Total cleanup costs are $89.6 million at the former WAFB as of fiscal year 2013, Ms. Geissinger said in a phone interview Sept. 18. Cleanup of the remaining sites will cost an additional $40 million, she said.
As a result of these cleanup activities, the Air Force has transferred 3,892 of the former base’s 4,043 acres to state and private ownership, according to the U.S. Air Force Civil Engineer Center’s website.
“This whole area is one of the Air Force’s crown jewels for redevelopment because they have managed to turn it around and make it a success with the college and the airport,” Scott Johnston, a contractor in public affairs for the Air Force Civil Engineer Center, said at the tour.
The restoration advisory board is tasked with providing a way for the U.S. Air Force and regulators to educate the community about the environmental cleanup work at the former Williams Air Force Base. Members meet quarterly with officials from the USAF and contractors to discuss the progress of cleanup efforts. On Sept. 16 the board met at ASU Polytechnic campus’ Peralta Hall Room No. 132, 7171 E. Sonoran Arroyo Mall. They watched a short video that showed the property before and while the equipment was being installed and then were loaded into two vans and taken to Site 12 for a briefing by Mr. Smallbeck.

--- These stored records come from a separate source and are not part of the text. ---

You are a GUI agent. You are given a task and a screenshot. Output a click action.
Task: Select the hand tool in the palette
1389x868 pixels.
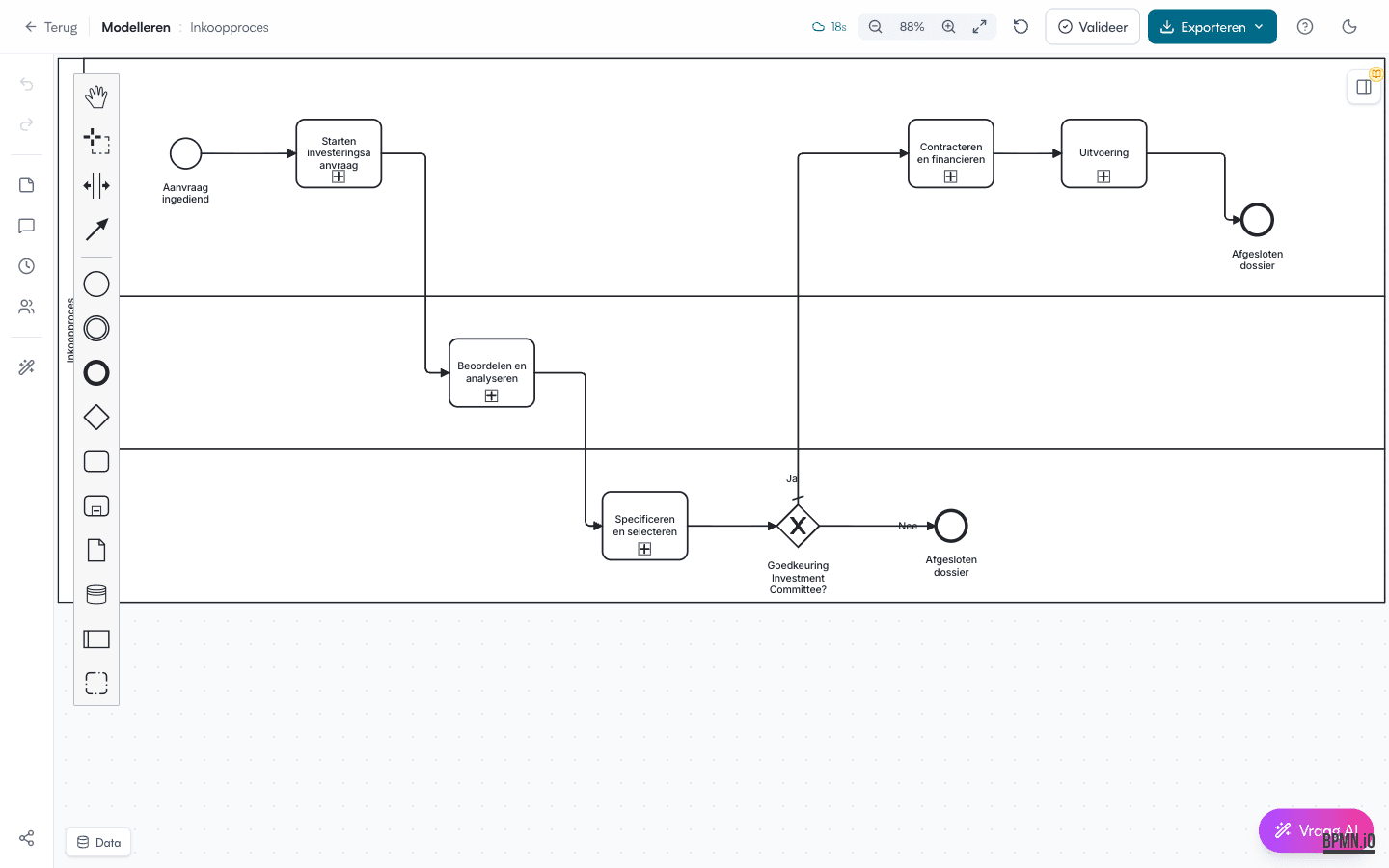96,96
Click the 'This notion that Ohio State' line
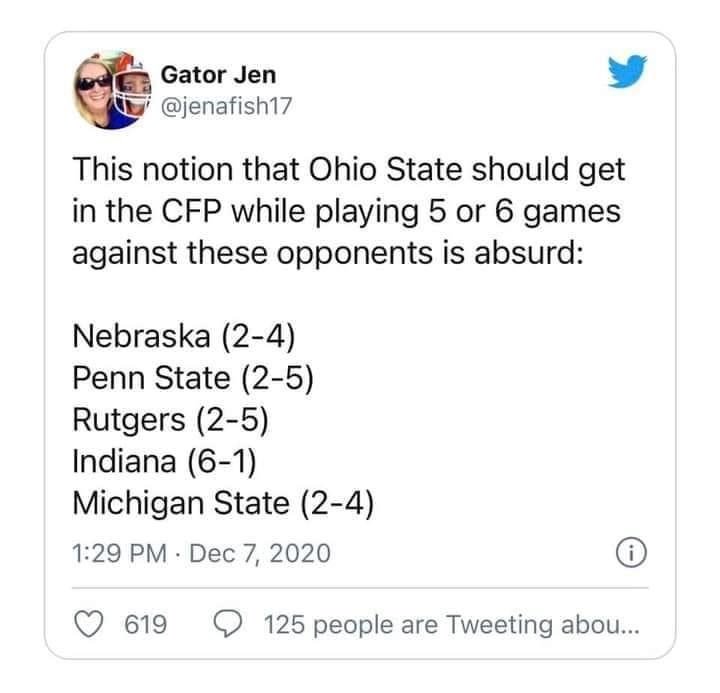720x693 pixels. 349,170
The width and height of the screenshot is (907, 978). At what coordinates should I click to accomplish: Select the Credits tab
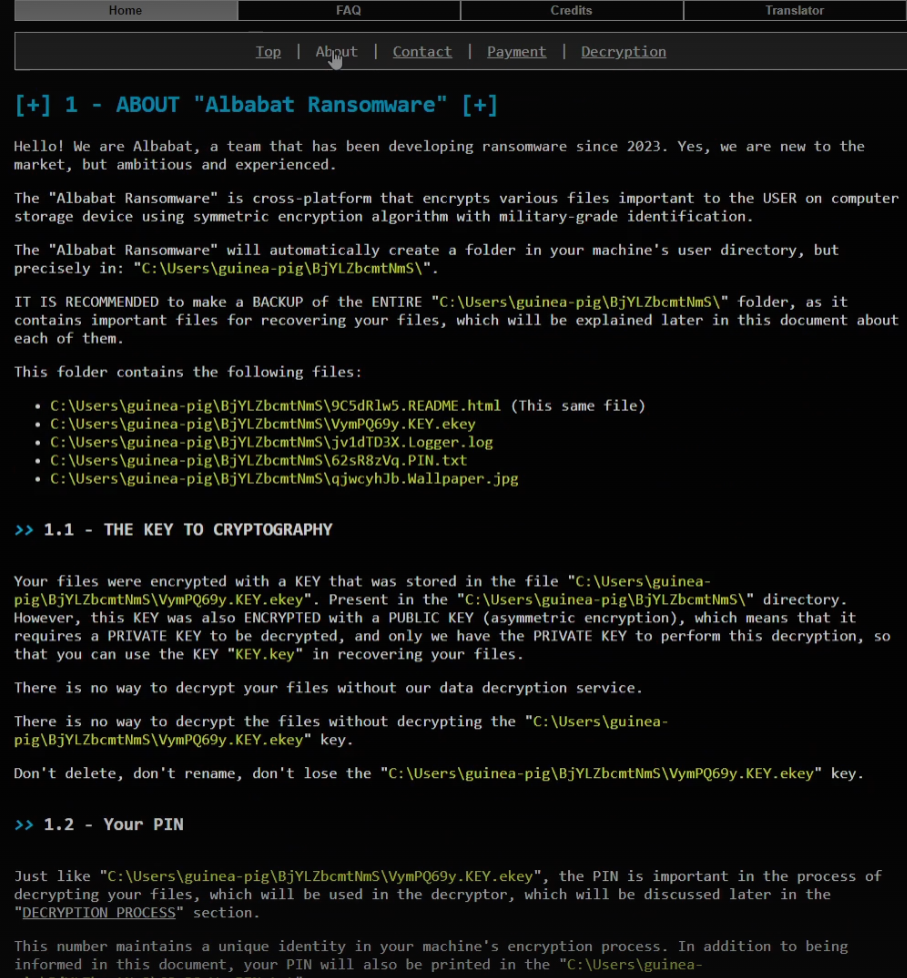click(571, 11)
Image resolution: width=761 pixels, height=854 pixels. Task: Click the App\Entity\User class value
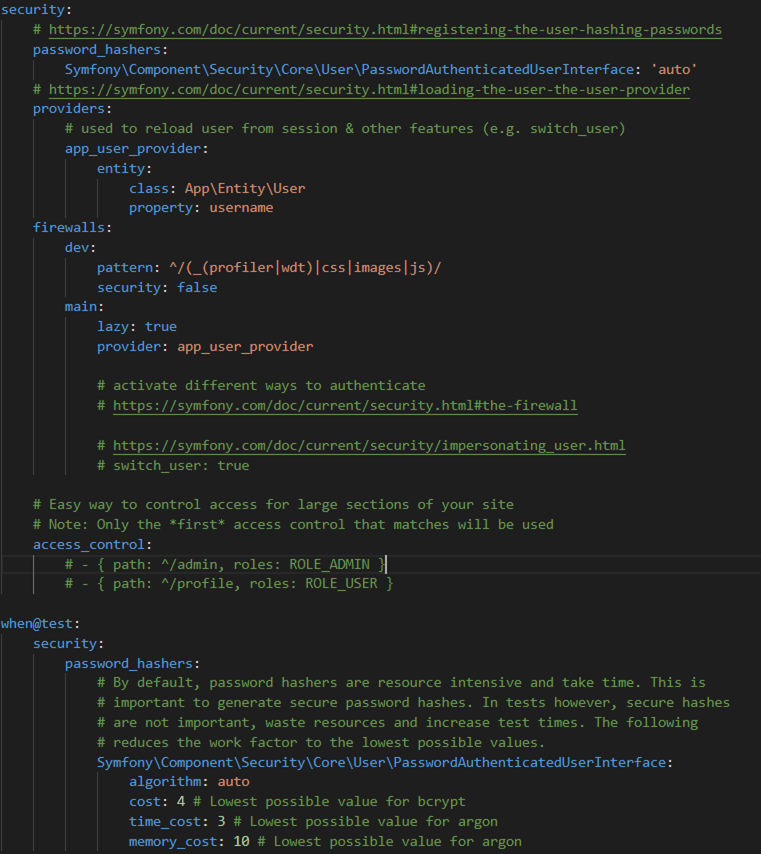245,188
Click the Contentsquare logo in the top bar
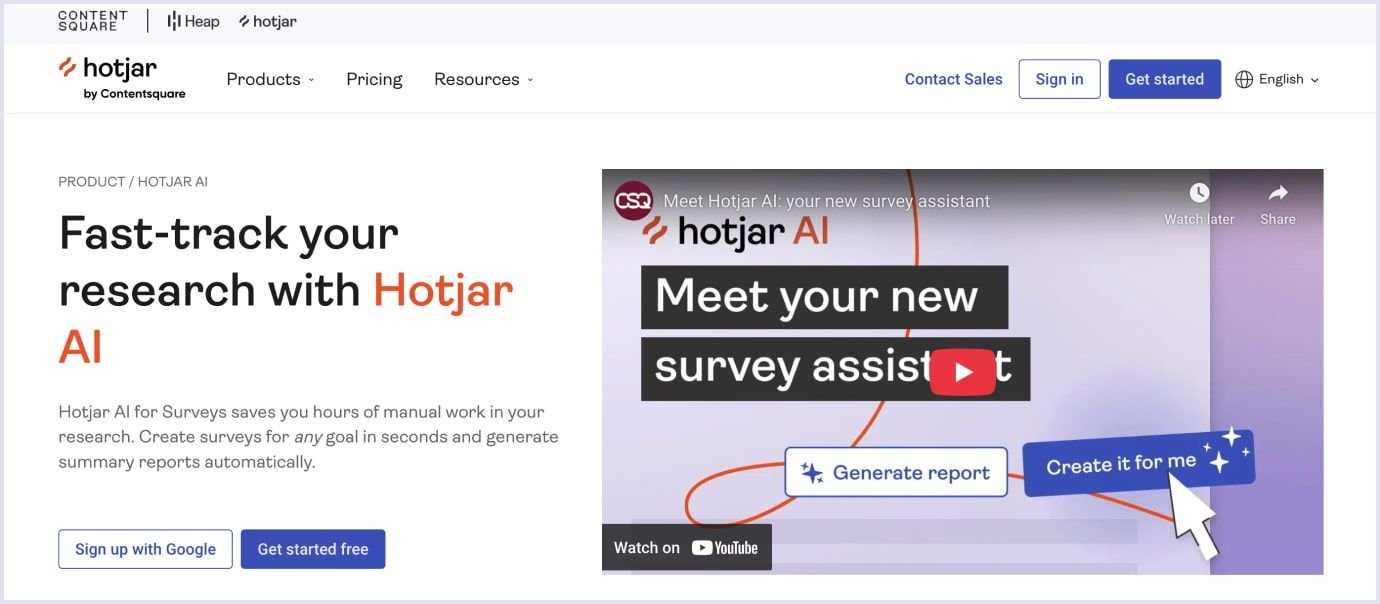The image size is (1380, 604). pos(92,19)
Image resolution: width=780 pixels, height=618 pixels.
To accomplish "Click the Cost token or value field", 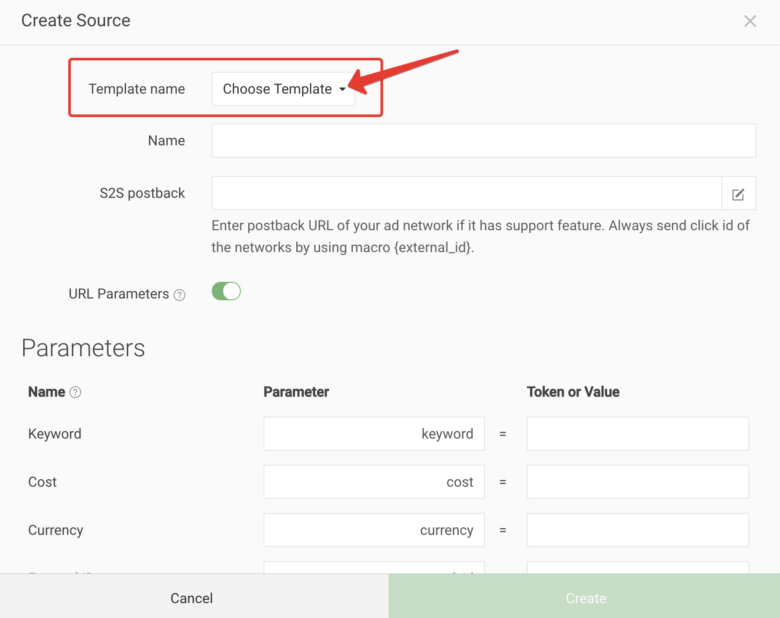I will click(637, 482).
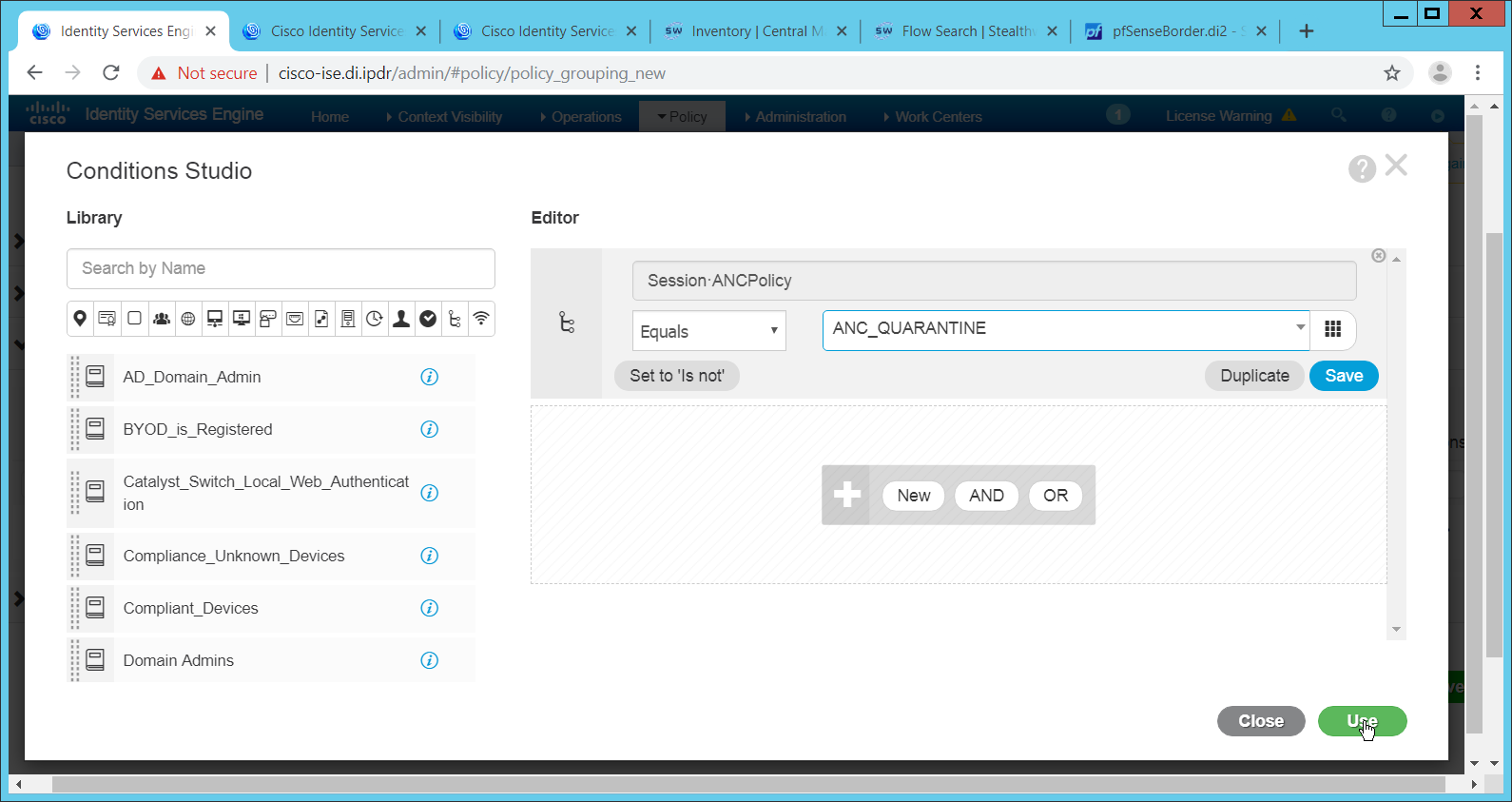1512x802 pixels.
Task: Open the Equals operator dropdown
Action: coord(708,331)
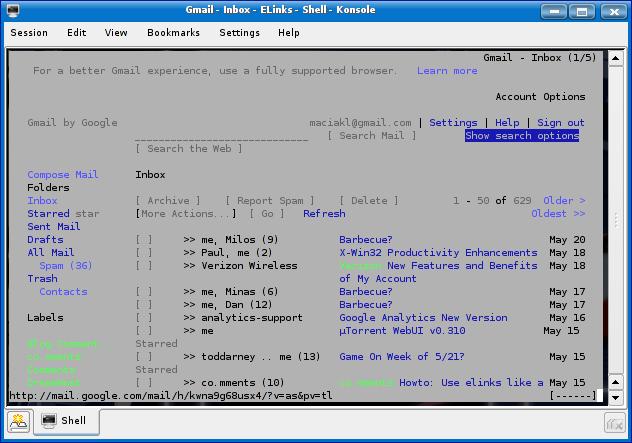Image resolution: width=632 pixels, height=443 pixels.
Task: Open the Bookmarks menu
Action: click(173, 32)
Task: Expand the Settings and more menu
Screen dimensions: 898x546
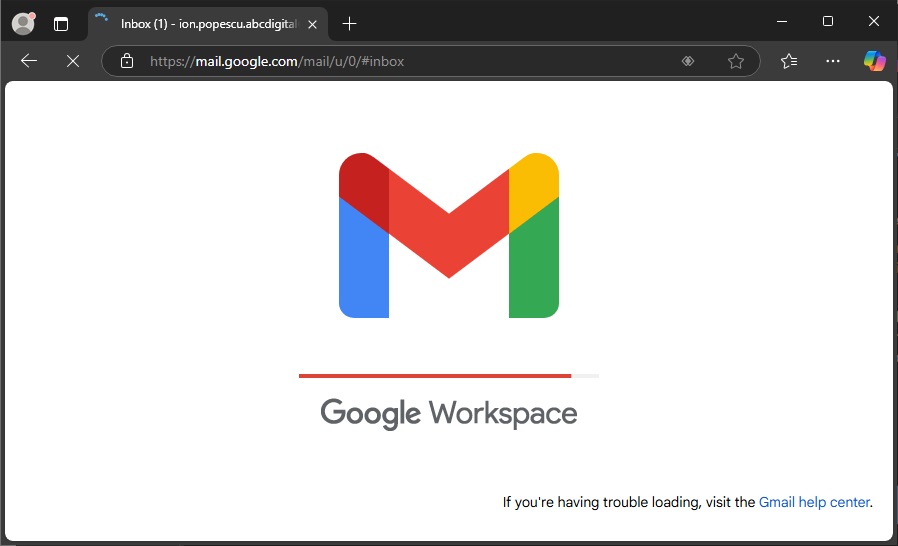Action: (x=833, y=61)
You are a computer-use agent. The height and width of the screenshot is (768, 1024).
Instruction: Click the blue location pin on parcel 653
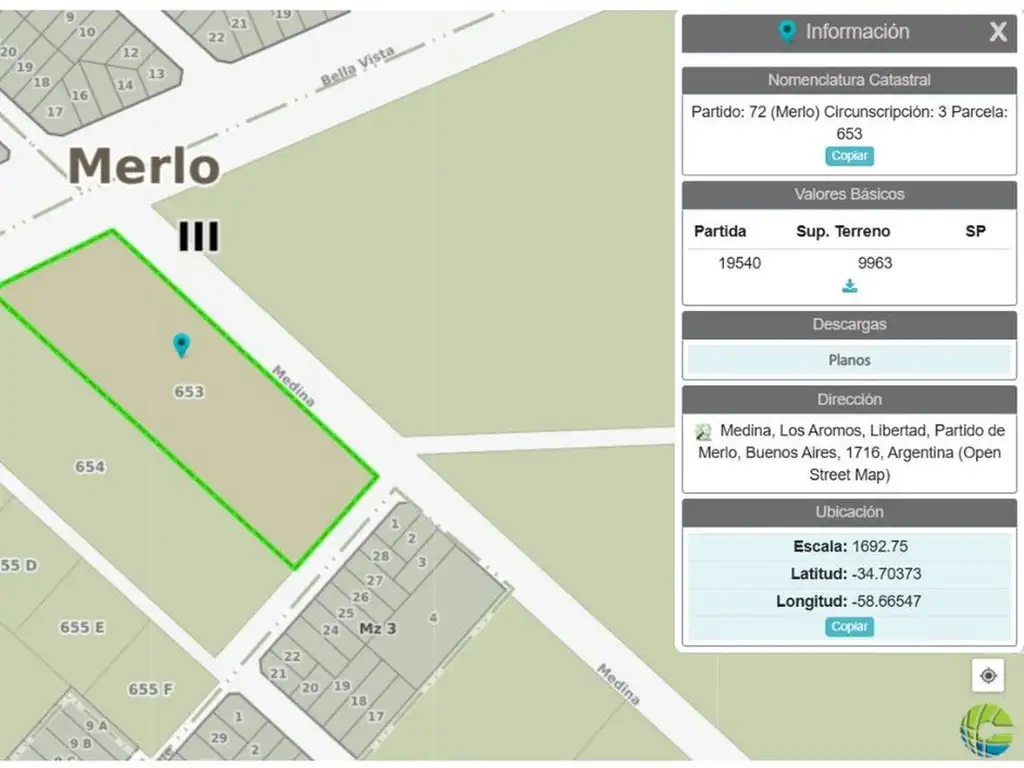[181, 345]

Also at the site were Steffen Griepke Nielsen, principal engineer and technical director for TerraTherm; and Emily Corkery, AMEC construction superintendent.
After the briefing and a chance to view a portion of the facility, the board members were taken by van back to the classroom for discussion on Site 12 and other projects.
Federal EPA and state ADEQ officials attended the briefing and tour, Cathy Jerrard, Air Force Civil Engineer Center base-realignment and closure environmental coordinator, said after the tour.